**WORK INSTRUCTIONS**
Retype the whole listing below precisely.

**GIVEN RECORDS**

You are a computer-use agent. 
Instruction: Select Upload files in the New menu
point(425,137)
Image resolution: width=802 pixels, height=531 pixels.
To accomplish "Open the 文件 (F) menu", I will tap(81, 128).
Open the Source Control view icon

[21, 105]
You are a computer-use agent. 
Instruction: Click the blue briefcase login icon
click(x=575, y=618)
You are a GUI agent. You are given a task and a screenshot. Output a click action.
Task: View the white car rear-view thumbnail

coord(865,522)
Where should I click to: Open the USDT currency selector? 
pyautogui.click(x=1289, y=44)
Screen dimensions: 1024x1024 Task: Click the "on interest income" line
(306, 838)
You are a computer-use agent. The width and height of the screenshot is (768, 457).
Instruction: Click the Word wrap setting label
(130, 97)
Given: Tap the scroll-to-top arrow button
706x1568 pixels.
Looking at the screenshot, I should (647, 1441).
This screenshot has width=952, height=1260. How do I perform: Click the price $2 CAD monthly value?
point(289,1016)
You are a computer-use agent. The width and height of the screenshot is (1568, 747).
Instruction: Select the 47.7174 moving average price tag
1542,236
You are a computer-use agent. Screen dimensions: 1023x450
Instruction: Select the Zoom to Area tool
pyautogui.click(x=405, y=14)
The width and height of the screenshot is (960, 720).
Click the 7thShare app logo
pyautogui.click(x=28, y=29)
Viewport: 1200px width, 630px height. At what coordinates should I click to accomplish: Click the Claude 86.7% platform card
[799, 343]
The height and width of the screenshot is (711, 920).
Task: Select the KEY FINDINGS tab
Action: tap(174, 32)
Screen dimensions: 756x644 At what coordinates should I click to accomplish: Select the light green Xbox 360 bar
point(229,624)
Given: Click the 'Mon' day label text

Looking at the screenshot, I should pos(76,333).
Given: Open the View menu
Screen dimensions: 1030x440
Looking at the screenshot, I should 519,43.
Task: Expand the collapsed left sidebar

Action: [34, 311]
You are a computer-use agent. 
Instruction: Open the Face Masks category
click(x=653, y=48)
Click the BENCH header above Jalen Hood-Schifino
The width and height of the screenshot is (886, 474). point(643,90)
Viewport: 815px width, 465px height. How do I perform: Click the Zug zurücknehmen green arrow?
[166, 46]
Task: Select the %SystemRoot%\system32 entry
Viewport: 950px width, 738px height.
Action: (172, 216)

**OUTPUT FOR THIS TASK**
You are a computer-use agent. 
Instruction: Select Upload files in the New menu
point(425,137)
Image resolution: width=802 pixels, height=531 pixels.
To accomplish "Open the 文件 (F) menu", I will tap(81, 128).
Open the Source Control view icon

[21, 105]
You are a computer-use agent. 
Instruction: Click the blue briefcase login icon
click(x=575, y=618)
You are a GUI agent. You are given a task and a screenshot. Output a click action.
Task: View the white car rear-view thumbnail

coord(865,522)
Where should I click to: Open the USDT currency selector? 
pyautogui.click(x=1289, y=44)
Screen dimensions: 1024x1024 Task: Click the "on interest income" line
(306, 838)
You are a computer-use agent. The width and height of the screenshot is (768, 457).
Instruction: Click the Word wrap setting label
(130, 97)
Given: Tap the scroll-to-top arrow button
706x1568 pixels.
Looking at the screenshot, I should (647, 1441).
This screenshot has width=952, height=1260. How do I perform: Click the price $2 CAD monthly value?
point(289,1016)
You are a computer-use agent. The width and height of the screenshot is (1568, 747).
Instruction: Select the 47.7174 moving average price tag
1542,236
You are a computer-use agent. Screen dimensions: 1023x450
Instruction: Select the Zoom to Area tool
pyautogui.click(x=405, y=14)
The width and height of the screenshot is (960, 720).
Click the 7thShare app logo
pyautogui.click(x=28, y=29)
Viewport: 1200px width, 630px height. At what coordinates should I click to accomplish: Click the Claude 86.7% platform card
[799, 343]
The height and width of the screenshot is (711, 920).
Task: Select the KEY FINDINGS tab
Action: tap(174, 32)
Screen dimensions: 756x644 At what coordinates should I click to accomplish: Select the light green Xbox 360 bar
point(229,624)
Given: Click the 'Mon' day label text

Looking at the screenshot, I should pos(76,333).
Given: Open the View menu
Screen dimensions: 1030x440
Looking at the screenshot, I should 519,43.
Task: Expand the collapsed left sidebar

Action: [34, 311]
You are a computer-use agent. 
Instruction: Open the Face Masks category
click(x=653, y=48)
Click the BENCH header above Jalen Hood-Schifino
The width and height of the screenshot is (886, 474). point(643,90)
Viewport: 815px width, 465px height. How do I perform: Click the Zug zurücknehmen green arrow?
[166, 46]
Task: Select the %SystemRoot%\system32 entry
Viewport: 950px width, 738px height.
Action: (172, 216)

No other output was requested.